Au septième dialogue sur la paix entre acteurs étatiques et civils, ouvert le mardi 24 mars 2026 au nord du Ghana, la délégation togolaise a d’emblée donné le ton. Confort Kabissa-Lamboni, figure de proue de la société civile et sénatrice, a appelé à rompre avec les discours stériles pour lancer une riposte concrète contre l’extrémisme violent dans la zone des Savanes.
C’est un message sans fioritures qu’a porté la coordinatrice du Réseau des Femmes et Développement (REFED) devant un auditoire composé de militaires, de dirigeants religieux et d’élus locaux. Pour le chef de file de la délégation togolaise, l’heure n’est plus à l’inventaire des menaces, mais à la mesure de l’impact réel des recommandations passées sur la vie des populations frontalières.

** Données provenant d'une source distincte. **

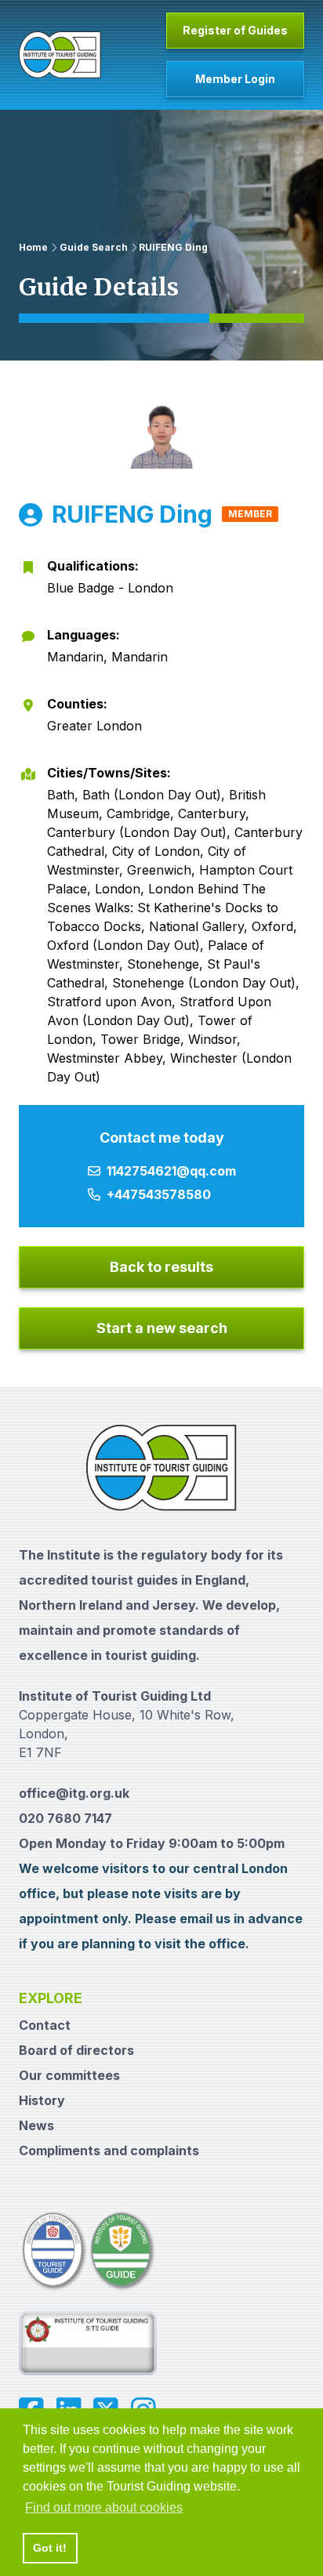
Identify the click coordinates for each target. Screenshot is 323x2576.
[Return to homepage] (60, 54)
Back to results (161, 1267)
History (42, 2100)
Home (33, 247)
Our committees (69, 2075)
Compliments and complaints (109, 2150)
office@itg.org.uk (74, 1793)
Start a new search (161, 1328)
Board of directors (76, 2050)
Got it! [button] (50, 2548)
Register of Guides (235, 30)
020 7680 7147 (65, 1818)
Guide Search (94, 247)
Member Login (235, 78)
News (36, 2125)
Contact (45, 2025)
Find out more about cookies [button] (104, 2507)
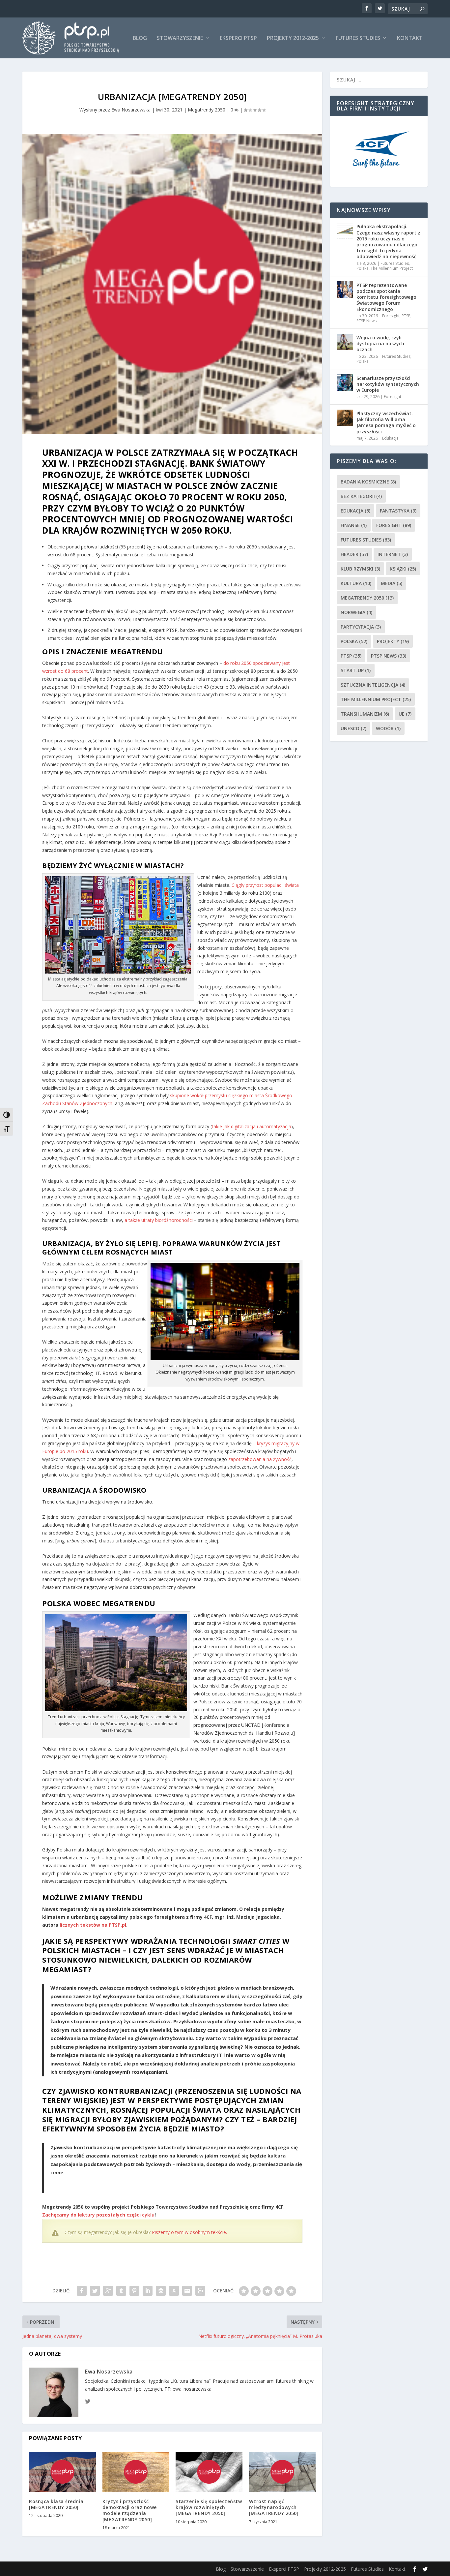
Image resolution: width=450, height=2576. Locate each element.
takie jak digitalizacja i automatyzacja (251, 1126)
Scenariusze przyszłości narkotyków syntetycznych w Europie (387, 384)
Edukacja (390, 438)
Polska (362, 268)
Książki (403, 569)
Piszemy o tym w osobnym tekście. (189, 2232)
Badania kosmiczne (368, 482)
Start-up (356, 670)
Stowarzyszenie (180, 38)
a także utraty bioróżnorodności (159, 1220)
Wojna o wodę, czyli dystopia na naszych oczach (380, 343)
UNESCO (353, 728)
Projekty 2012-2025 (293, 38)
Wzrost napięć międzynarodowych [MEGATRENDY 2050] (274, 2507)
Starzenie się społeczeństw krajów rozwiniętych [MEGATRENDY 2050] (209, 2507)
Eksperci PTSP (238, 38)
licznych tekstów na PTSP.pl (93, 1925)
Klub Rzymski (360, 569)
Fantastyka (398, 511)
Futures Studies (358, 38)
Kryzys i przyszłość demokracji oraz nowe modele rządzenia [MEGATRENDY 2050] (129, 2510)
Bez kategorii (361, 496)
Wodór (388, 728)
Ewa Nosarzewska (131, 110)
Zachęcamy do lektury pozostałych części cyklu (98, 2215)
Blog (140, 38)
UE (405, 714)
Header (354, 554)
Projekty (393, 641)
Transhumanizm (365, 714)
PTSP (406, 316)
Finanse (354, 525)
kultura (356, 583)
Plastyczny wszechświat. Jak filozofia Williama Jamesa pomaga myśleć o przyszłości (386, 422)
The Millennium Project (392, 268)
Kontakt (410, 38)
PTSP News (366, 321)
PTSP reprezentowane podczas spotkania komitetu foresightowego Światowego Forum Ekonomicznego (386, 297)
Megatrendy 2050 (206, 110)
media (391, 583)
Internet (393, 554)
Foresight (391, 316)
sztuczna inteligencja (373, 685)
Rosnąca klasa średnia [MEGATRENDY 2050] (56, 2504)
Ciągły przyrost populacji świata (265, 885)
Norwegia (356, 612)
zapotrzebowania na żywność (260, 1459)
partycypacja (361, 627)
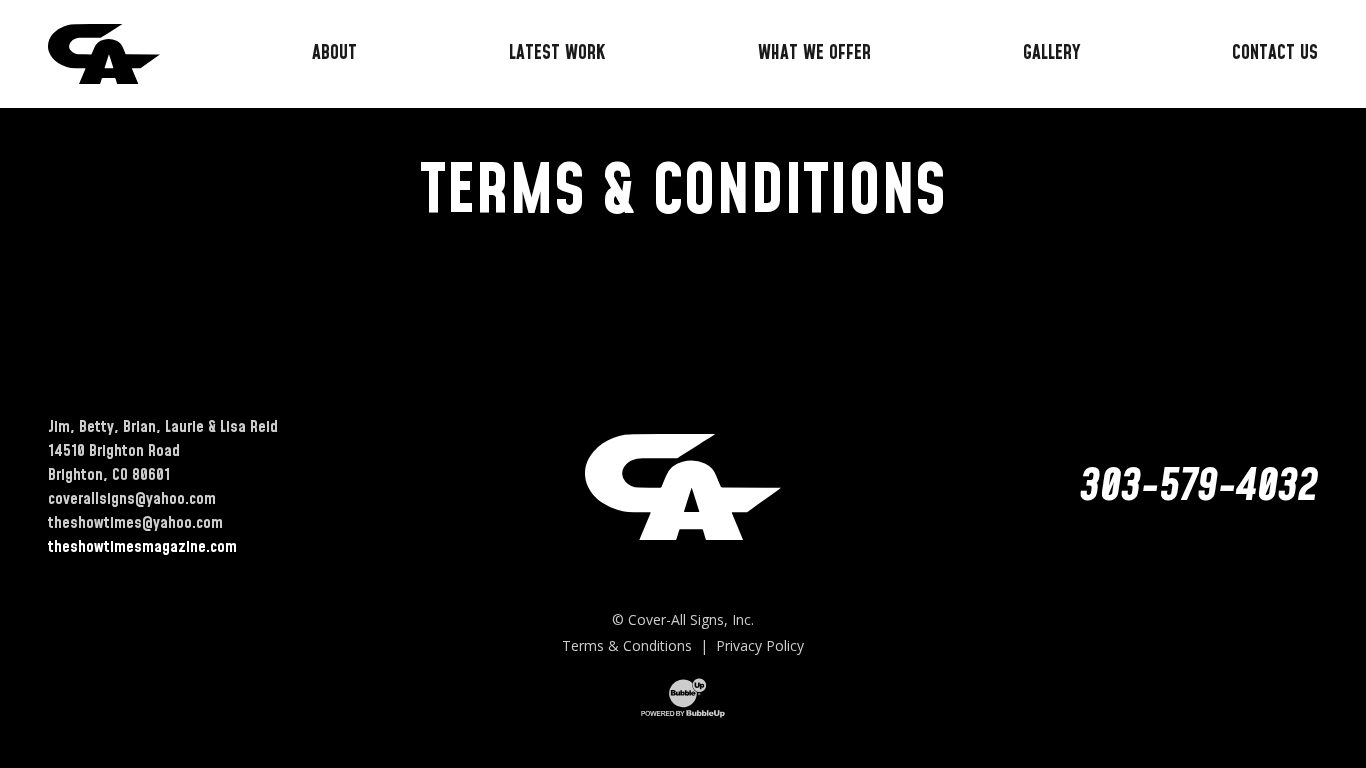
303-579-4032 (1199, 487)
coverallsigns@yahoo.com (132, 499)
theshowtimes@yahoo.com (135, 523)
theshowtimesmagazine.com (142, 547)
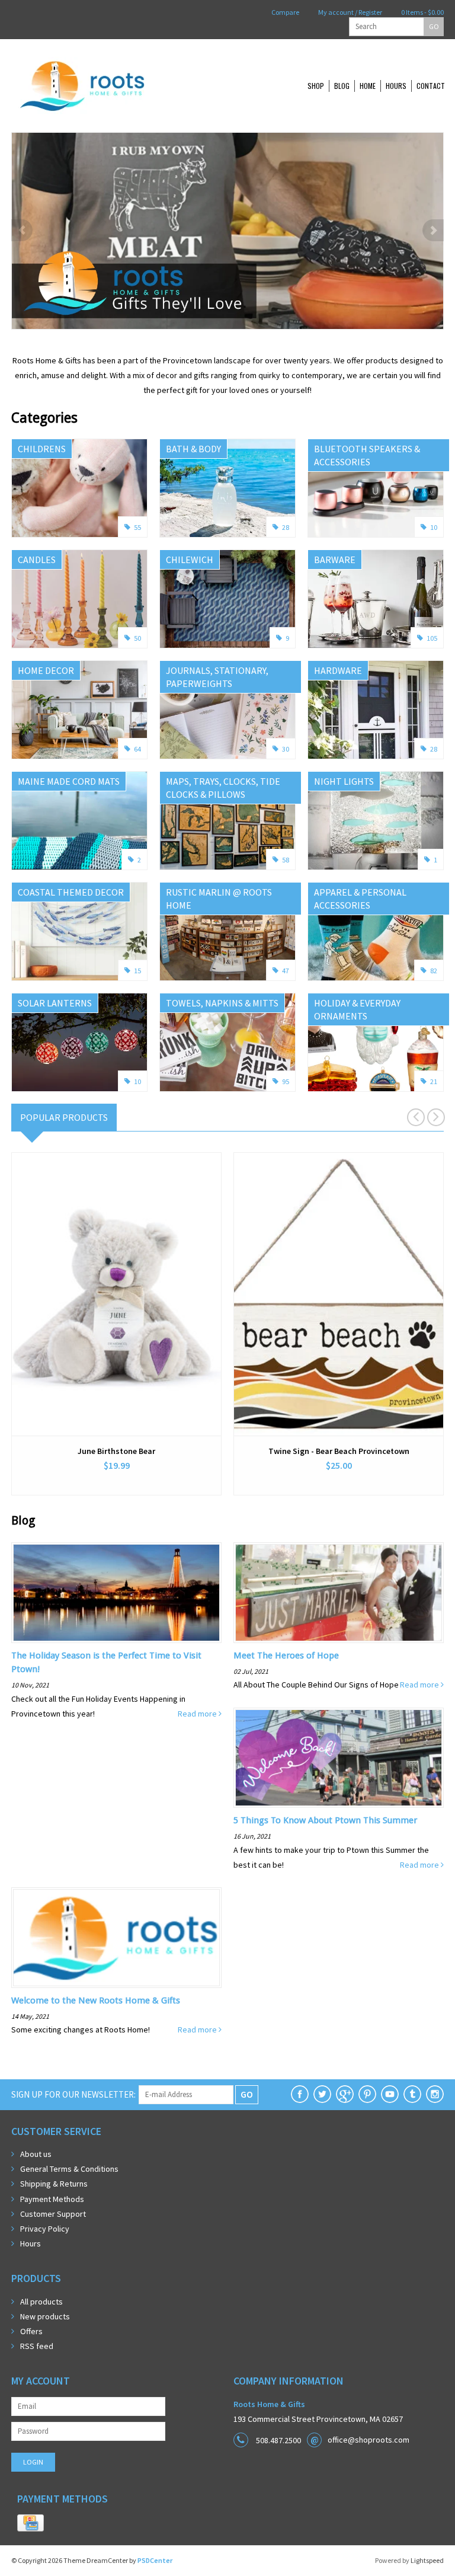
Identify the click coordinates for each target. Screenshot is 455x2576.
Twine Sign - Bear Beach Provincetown (338, 1451)
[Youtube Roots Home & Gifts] (390, 2094)
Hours (396, 86)
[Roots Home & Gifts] (120, 85)
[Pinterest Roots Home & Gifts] (367, 2094)
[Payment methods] (30, 2523)
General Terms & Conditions (69, 2168)
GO (434, 26)
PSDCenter (154, 2560)
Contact (430, 86)
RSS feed (36, 2346)
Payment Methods (52, 2199)
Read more (198, 1713)
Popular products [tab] (64, 1117)
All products (41, 2301)
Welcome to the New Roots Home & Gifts (95, 2000)
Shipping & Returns (54, 2183)
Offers (31, 2331)
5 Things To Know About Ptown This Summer (325, 1820)
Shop (315, 86)
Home (368, 86)
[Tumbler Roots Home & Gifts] (412, 2094)
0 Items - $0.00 (422, 12)
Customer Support (53, 2214)
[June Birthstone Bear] (116, 1294)
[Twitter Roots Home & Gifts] (322, 2094)
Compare (284, 12)
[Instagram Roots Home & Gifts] (435, 2094)
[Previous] (22, 230)
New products (45, 2316)
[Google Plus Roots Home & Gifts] (345, 2094)
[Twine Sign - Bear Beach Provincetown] (338, 1294)
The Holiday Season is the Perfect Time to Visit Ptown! (106, 1662)
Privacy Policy (44, 2228)
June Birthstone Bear (116, 1451)
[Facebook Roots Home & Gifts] (300, 2094)
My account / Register (349, 12)
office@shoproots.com (368, 2439)
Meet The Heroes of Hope (286, 1655)
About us (36, 2154)
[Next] (433, 230)
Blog (342, 86)
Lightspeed (427, 2560)
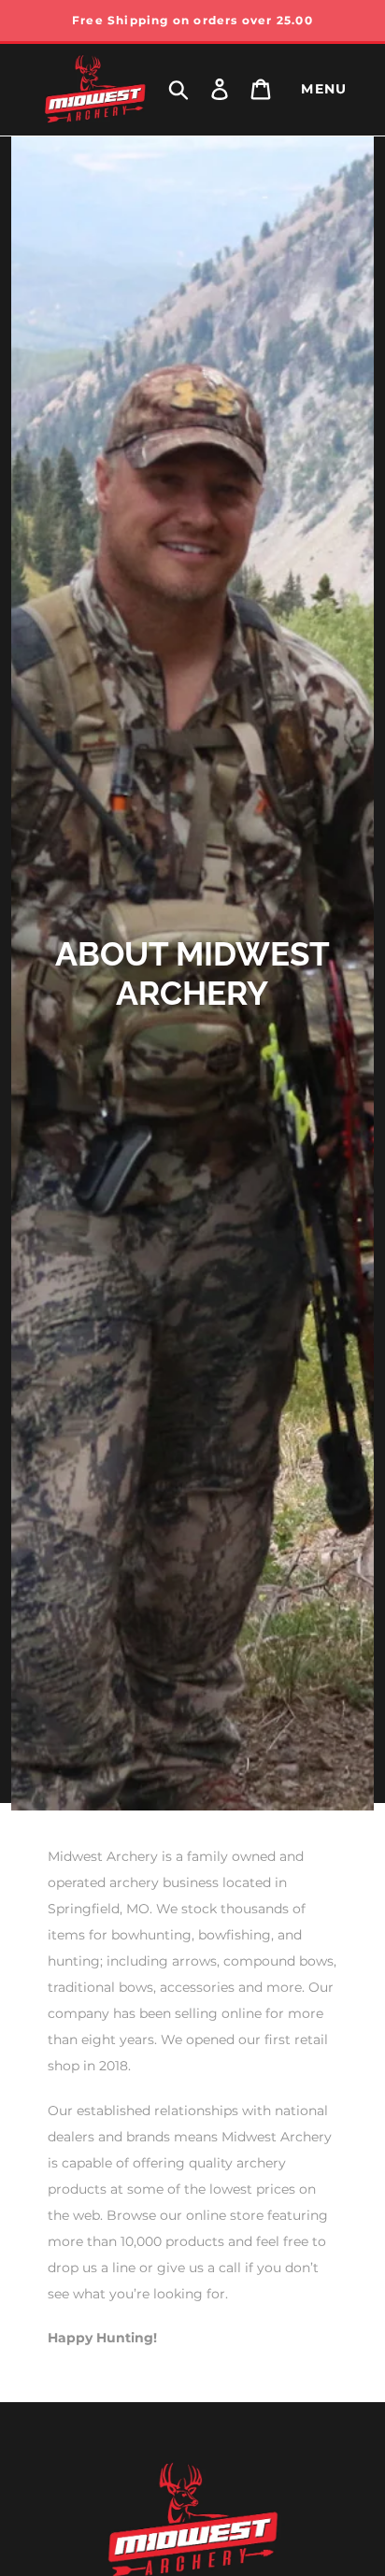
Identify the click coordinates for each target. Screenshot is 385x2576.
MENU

LA SUITE APRÈS LA PUBLICITÉ

Sortir des salons pour rejoindre le terrain
Alors que l’insécurité asphyxie progressivement les échanges économiques au nord du Togo et du Ghana, la sénatrice a martelé une vérité crue : le bavardage institutionnel ne saurait constituer un rempart contre la radicalisation. Elle exhorte les organisations de la société civile à intensifier leur présence auprès des communautés vulnérables.
Selon elle, la diversité des acteurs réunis par la Fondation STAR-Ghana et ses partenaires est une force, à condition que cette synergie se traduise par des mécanismes de protection immédiats.
« On parle beaucoup lors des réunions alors que le travail nous attend dehors », a-t-elle rappelé, pointant du doigt l’urgence sociale qui nourrit souvent le sentiment d’abandon des populations.

Une solidarité régionale à l’épreuve des faits
Abordant la porosité des frontières avec le Burkina Faso, Confort Kabissa-Lamboni a insisté sur le caractère indivisible de la sécurité régionale. Elle estime qu’aucun État ne peut se targuer d’une stabilité isolée face à une menace qui ignore les tracés coloniaux.
À cet égard, elle a salué le modèle de résilience déployé au Togo. Des dispositifs tels que l’opération Kondjouaré ou le Programme d’Urgence pour la Région des Savanes (PURS) ont été cités comme des exemples de réponses intégrées, mêlant sécurisation militaire et soutien socio-économique aux réfugiés.
Le défi des moyens financiers
Pour clore son intervention, la cheffe de délégation a frappé au cœur du problème : le financement. Sans ressources pérennes pour soutenir le projet “SURE” (Renforcement des systèmes de résilience), les ambitions de paix resteront lettre morte. Elle exhorte les partenaires internationaux à s’engager sur la durée afin de transformer ces dispositifs en véritables remparts contre l’extrémisme.